# Required task
Convert the lines below, from the line containing "1506x896 pixels." through the line containing "coord(812,165)", into a Markdown table with the columns No. and Line, skipping any blank lines. Leave the pictures out.
** start of Supplied records **
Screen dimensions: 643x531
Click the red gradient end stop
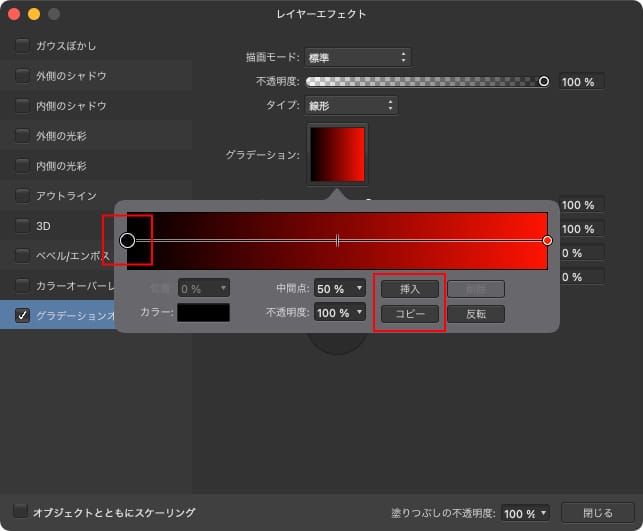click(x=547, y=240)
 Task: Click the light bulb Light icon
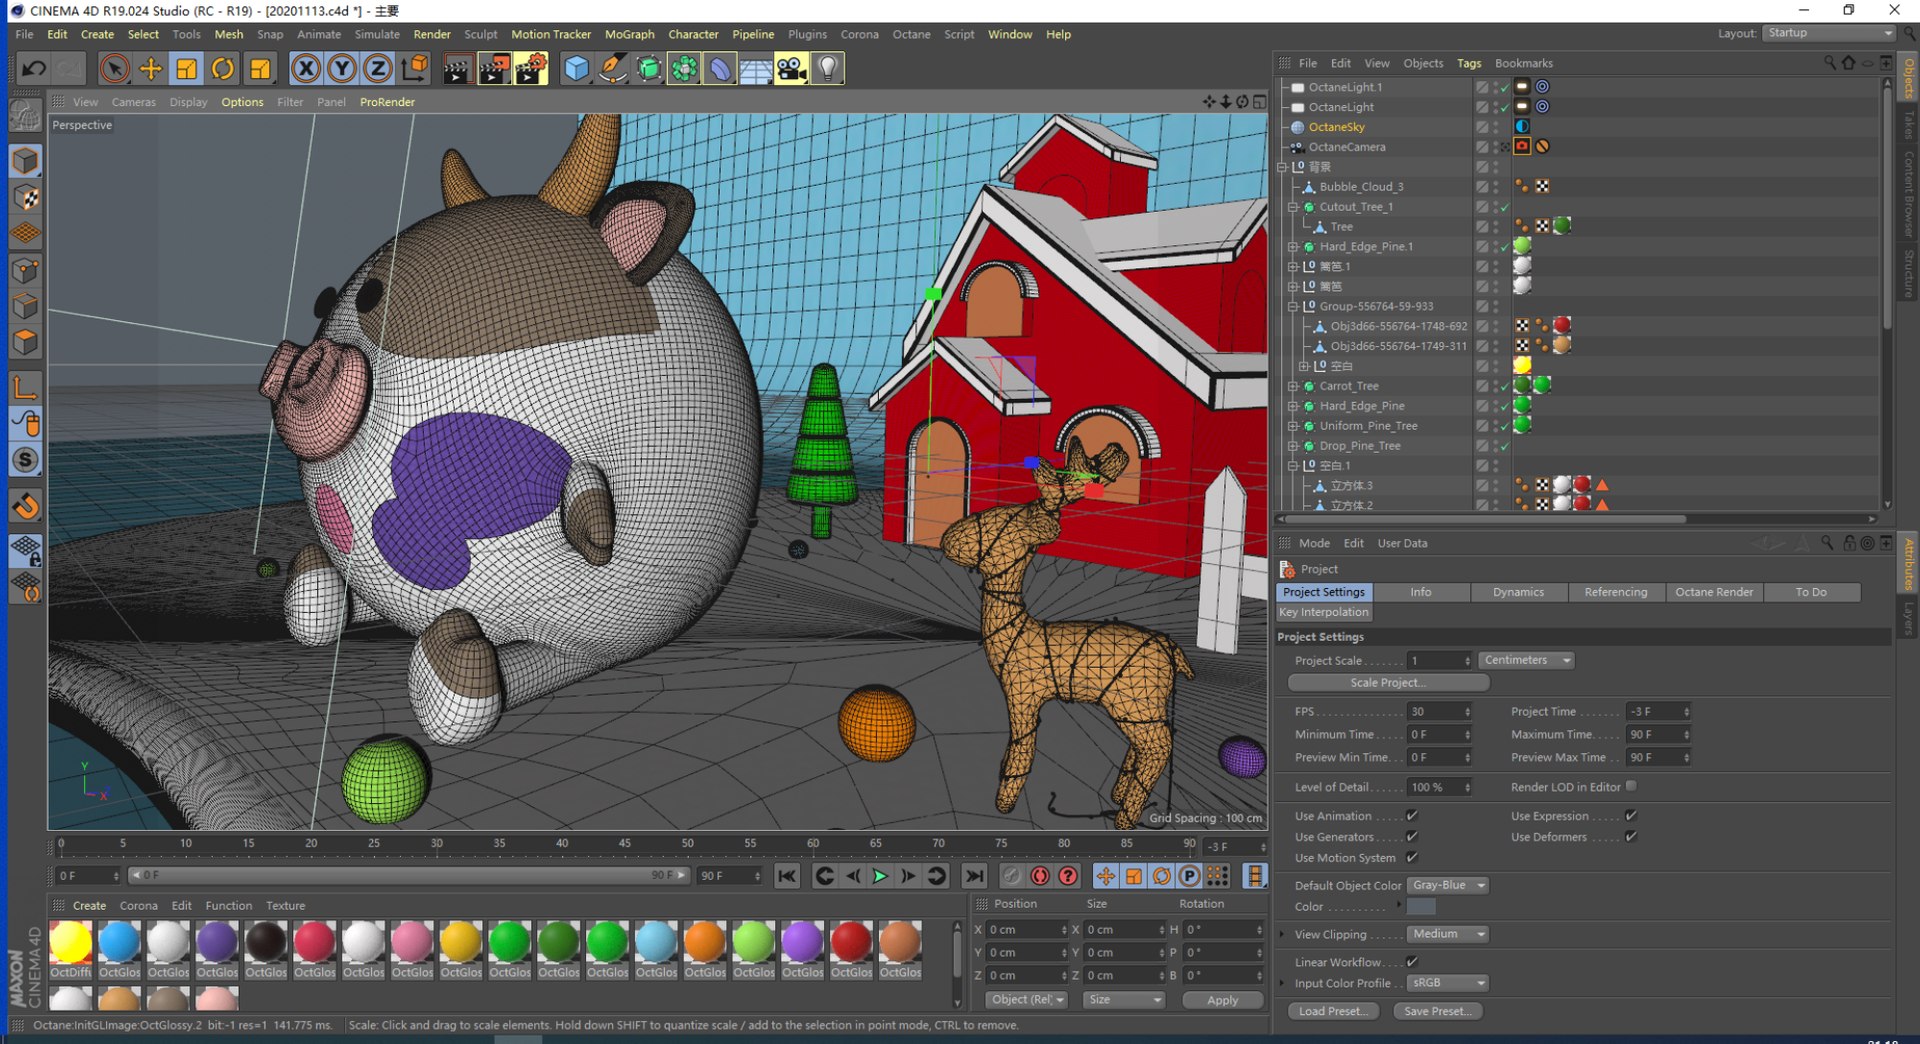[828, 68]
** end of Supplied records **
** start of Supplied records **
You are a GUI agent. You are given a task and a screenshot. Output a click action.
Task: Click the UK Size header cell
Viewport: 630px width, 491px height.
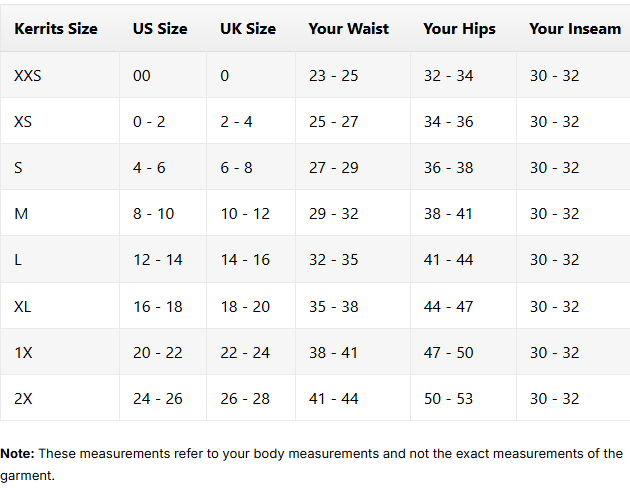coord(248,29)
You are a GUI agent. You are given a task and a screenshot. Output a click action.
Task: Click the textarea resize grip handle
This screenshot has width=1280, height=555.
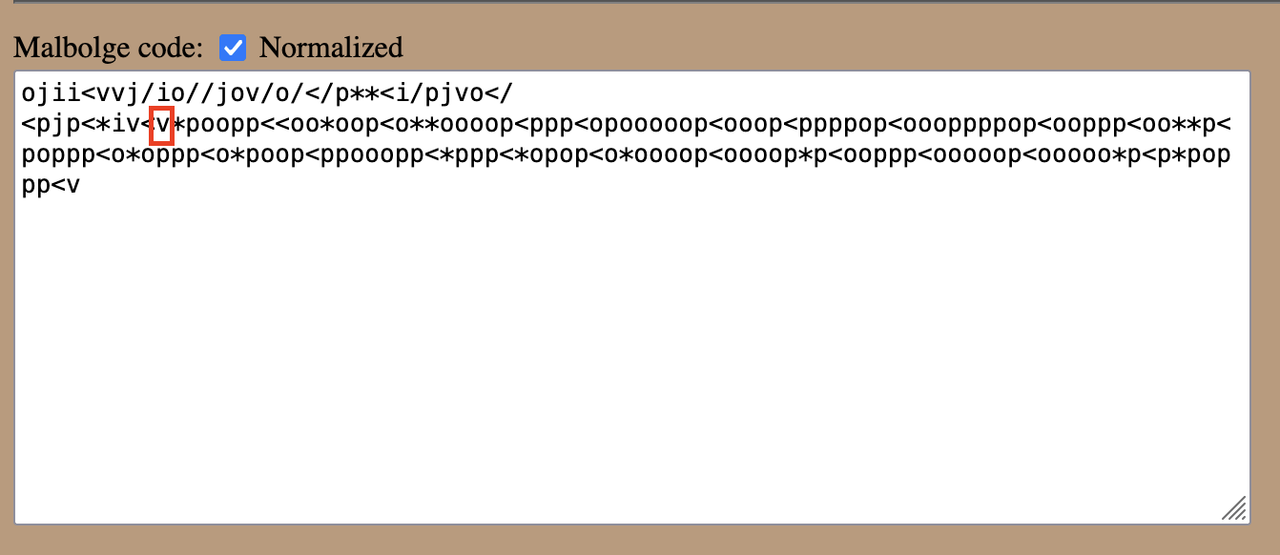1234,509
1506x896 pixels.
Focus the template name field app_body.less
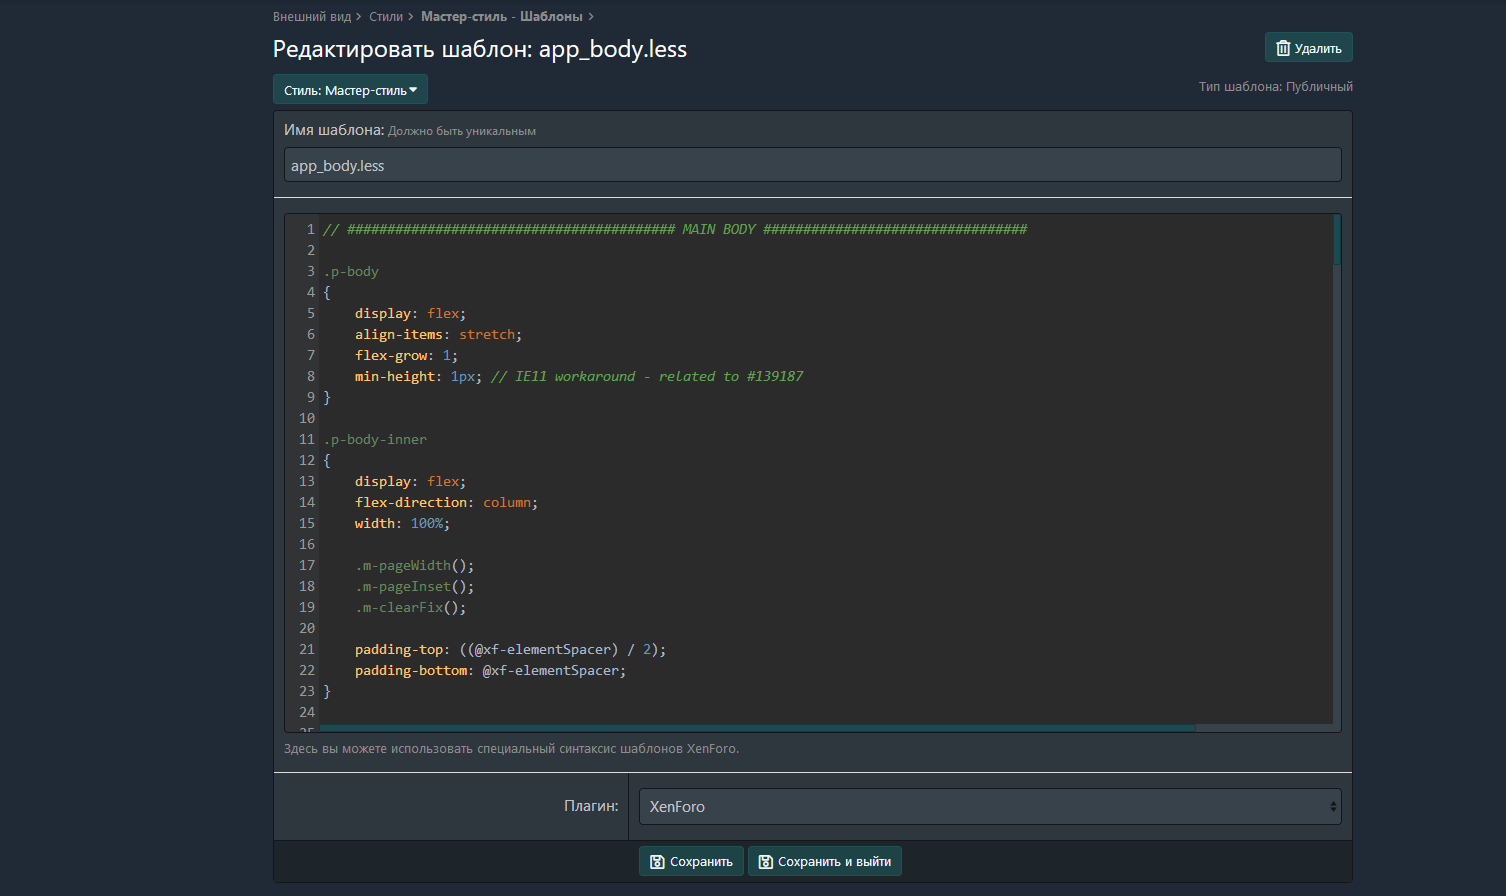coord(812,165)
** end of Supplied records **
# Correct response
| No. | Line |
|---|---|
| 1 | 1506x896 pixels. |
| 2 | Focus the template name field app_body.less |
| 3 | coord(812,165) |